WHAT THE EXERCISE ASKS
The entries that follow need to be reproduced exactly, minus any images.

# # # # #

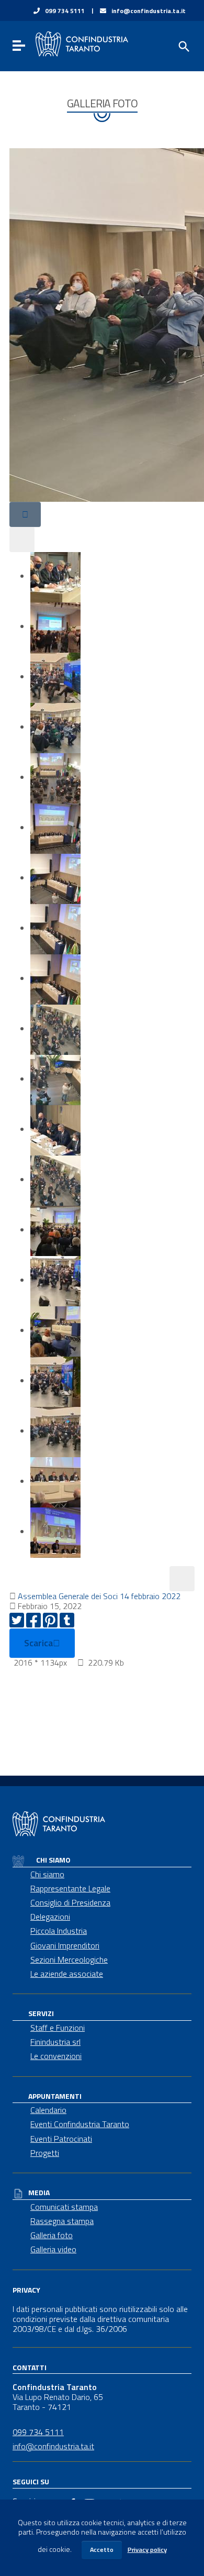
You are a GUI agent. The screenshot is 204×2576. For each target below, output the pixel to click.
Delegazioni (50, 1916)
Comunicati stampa (64, 2206)
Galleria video (53, 2249)
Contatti (30, 2366)
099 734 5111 (65, 11)
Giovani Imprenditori (64, 1945)
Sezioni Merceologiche (69, 1959)
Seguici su (31, 2481)
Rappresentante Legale (70, 1888)
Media (39, 2192)
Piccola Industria (58, 1930)
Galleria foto (51, 2235)
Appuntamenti (55, 2095)
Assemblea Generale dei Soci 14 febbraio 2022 (99, 1596)
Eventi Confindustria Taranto (79, 2124)
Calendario (48, 2110)
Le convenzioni (56, 2056)
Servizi (41, 2013)
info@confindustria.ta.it (148, 11)
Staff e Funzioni (57, 2027)
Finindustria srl (55, 2041)
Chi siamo (53, 1859)
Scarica (38, 1643)
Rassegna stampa (62, 2221)
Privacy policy (147, 2550)
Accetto (102, 2550)
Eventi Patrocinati (61, 2138)
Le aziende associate (66, 1973)
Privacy (26, 2289)
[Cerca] (183, 45)
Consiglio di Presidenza (70, 1902)
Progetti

# # # # #

TASK ANSWER
You are a GUI agent. The screenshot is 204×2576. For each target below, output the pixel to click.
Delegazioni (50, 1916)
Comunicati stampa (64, 2206)
Galleria video (53, 2249)
Contatti (30, 2366)
099 734 5111 (65, 11)
Giovani Imprenditori (64, 1945)
Sezioni Merceologiche (69, 1959)
Seguici su (31, 2481)
Rappresentante Legale (70, 1888)
Media (39, 2192)
Piccola Industria (58, 1930)
Galleria foto (51, 2235)
Appuntamenti (55, 2095)
Assemblea Generale dei Soci 14 febbraio 2022 (99, 1596)
Eventi Confindustria Taranto (79, 2124)
Calendario (48, 2110)
Le convenzioni (56, 2056)
Servizi (41, 2013)
info@confindustria.ta.it (148, 11)
Staff e Funzioni (57, 2027)
Finindustria srl (55, 2041)
Chi siamo (53, 1859)
Scarica (38, 1643)
Rassegna stampa (62, 2221)
Privacy policy (147, 2550)
Accetto (102, 2550)
Eventi Patrocinati (61, 2138)
Le aziende associate (66, 1973)
Privacy (26, 2289)
[Cerca] (183, 45)
Consiglio di Presidenza (70, 1902)
Progetti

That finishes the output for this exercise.